Thursday’s annual abstinence event called the Great American Smokeout will focus intense attention on all the dangers of smoking, including second-hand smoke that’s also verified as a cancer-causing killer.
The first smokeout event 35 years ago grew into an American Cancer Society trademarked event, and it immediately attracted widespread interest because it was factually confrontational. The publicity with the observance laid on the line the almost endless medical liabilities created by smoking, and it spurred the smoke-free movement in communities, businesses and institutions, thousands now smoke free in all public places and many workplaces. Many Northeast Mississippi communities and workplaces have become smoke free, especially in interior spaces.
The concept is simple: Don’t smoke for one day, and let that become the first day of a smoke-free life.
The medical reasons are compelling:
* Smokers who quit can expect to live as many as 10 years longer than those who continue to smoke. Lung cancer is the leading cause of cancer death for both men and women.
* Smoke from cigarettes, cigars and pipes contains 4,000 different chemicals, including many that cause cancer, heart disease and other illnesses.
* Second-hand smoke is a death cloud. It can cause the same cancers and other diseases as directly inhaled tobacco smoke. More than 500 Mississippians are projected to die this year from illnesses caused by second-hand smoke.
Overcoming nicotine addiction is difficult, as almost everyone who has ever tried will attest, but the rewards are immediately encouraging and the long-term benefits profound:
* Breaths smells better, stained teeth get whiter, bad-smelling clothes and hair go away, yellow fingers and fingernails disappear, food tastes better, and everyday activities cease being a breathless event and,
* 20 minutes after quitting heart rates and blood pressure drop.

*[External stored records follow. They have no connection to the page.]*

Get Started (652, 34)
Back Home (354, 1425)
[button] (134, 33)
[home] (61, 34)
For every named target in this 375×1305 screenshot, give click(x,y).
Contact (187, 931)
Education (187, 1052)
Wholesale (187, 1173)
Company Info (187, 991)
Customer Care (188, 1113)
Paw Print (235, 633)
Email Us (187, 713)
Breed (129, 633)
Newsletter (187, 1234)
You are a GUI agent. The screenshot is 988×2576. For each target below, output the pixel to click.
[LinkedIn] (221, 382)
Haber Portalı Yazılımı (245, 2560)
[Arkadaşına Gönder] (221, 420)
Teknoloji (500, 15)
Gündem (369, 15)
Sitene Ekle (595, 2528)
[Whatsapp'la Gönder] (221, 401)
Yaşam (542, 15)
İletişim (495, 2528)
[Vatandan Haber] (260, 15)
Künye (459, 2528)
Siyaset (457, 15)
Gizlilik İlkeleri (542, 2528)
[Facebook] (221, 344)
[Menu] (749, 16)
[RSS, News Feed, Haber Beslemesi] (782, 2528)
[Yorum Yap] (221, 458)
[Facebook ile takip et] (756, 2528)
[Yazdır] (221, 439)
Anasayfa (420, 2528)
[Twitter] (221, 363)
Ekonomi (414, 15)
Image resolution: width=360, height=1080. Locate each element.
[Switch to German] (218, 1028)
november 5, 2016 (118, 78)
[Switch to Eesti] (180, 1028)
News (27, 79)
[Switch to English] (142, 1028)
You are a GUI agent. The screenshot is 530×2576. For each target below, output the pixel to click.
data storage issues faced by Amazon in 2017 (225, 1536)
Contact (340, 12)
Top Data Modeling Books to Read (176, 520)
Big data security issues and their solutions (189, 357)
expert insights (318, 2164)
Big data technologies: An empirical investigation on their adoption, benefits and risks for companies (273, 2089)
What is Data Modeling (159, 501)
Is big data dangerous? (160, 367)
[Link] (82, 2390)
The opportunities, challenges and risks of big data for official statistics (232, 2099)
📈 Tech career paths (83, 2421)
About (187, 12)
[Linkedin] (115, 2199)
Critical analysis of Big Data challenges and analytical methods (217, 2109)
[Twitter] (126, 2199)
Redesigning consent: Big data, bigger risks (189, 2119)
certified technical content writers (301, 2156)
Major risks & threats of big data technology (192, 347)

Longer term benefits are life-changing:
* Two weeks to three months after quitting circulation improves and lung function increases.
* One to nine months after quitting coughing and shortness of breath decrease; tiny hair-like structures that move mucus out of the lungs regain normal function.
* One year after quitting the excess risk of coronary heart disease is half that of a smoker’s.
* Stroke risk is reduced to that of a non-smoker five to 15 years after quitting.
* Ten years after quitting, the lung cancer death rate is about half that of a person who continues smoking. The risk of cancer of the mouth, throat, esophagus, bladder, cervix, and pancreas decreases.
The Great American Smokeout helped to set the stage for the cultural revolution, turning the public against unrestrained smoking in public venues and encouraging bans in private-sector workplaces.
Like a one-day reprieve leading to cessation, the decline of public smoking acceptability sprang from a single action when Berkeley, Calif., became the first community to limit smoking in restaurants and other public places in 1977.
In 1994, the state of Mississippi filed the first of 24 state lawsuits seeking to recuperate hundreds of millions of dollars from Big Tobacco companies for smokers’ Medicaid bills, and that led to exposure of the false science and outright lies that those firms had used for decades to promote smoking as an acceptable, harmless personal lifestyle enhancement.
Smoking of course remains a choice people can make, but it has been exposed as a deadly addiction.